Procedural Background

In their operative amended complaint, the Kimminaus alleged that the three political subdivisions had actual or constructive notice of the corn mash spill and were negligent in (1) failing to take or to direct others to take corrective action and (2) failing to warn motorists of the danger posed by the spill. The Kimminaus further alleged that Todd was negligent in causing the spill, failing to take reasonable steps to remove the corn mash from the roadway, and failing to warn motorists of the danger. They alleged that R Lazy K was negligent in hiring and failing to adequately supervise Todd and in failing to take reasonable steps to remove the spilled corn mash from the roadway and warn motorists of the danger.

The three political subdivisions asserted various affirmative defenses, including sovereign immunity under § 13-910. Todd and R Lazy K denied that they were negligent and [291 Neb. 139] alleged that Kaelynn's negligence was the proximate cause of the accident.
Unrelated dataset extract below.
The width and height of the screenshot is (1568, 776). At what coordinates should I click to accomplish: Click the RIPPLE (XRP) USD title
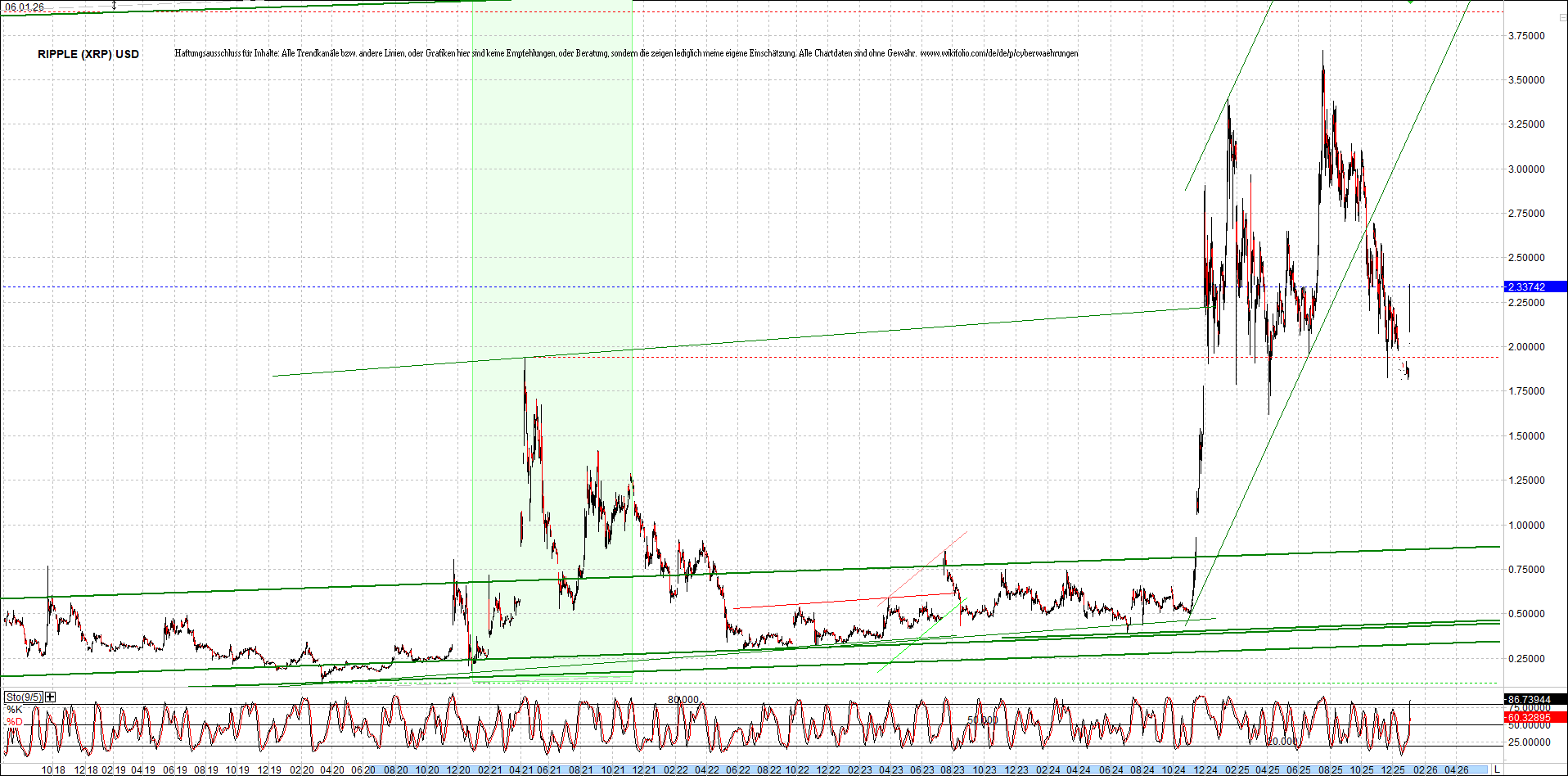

The political subdivisions filed motions for summary judgment, which were sustained by the district court. The court determined as a matter of law that the political subdivisions were immune from suit under § 13-910(12), reasoning that " the migration of the corn mash onto the roadway (after being cleaned up) was a 'spot or localized defect' as described in § 13-910" of which the political subdivisions did not have actual or constructive notice.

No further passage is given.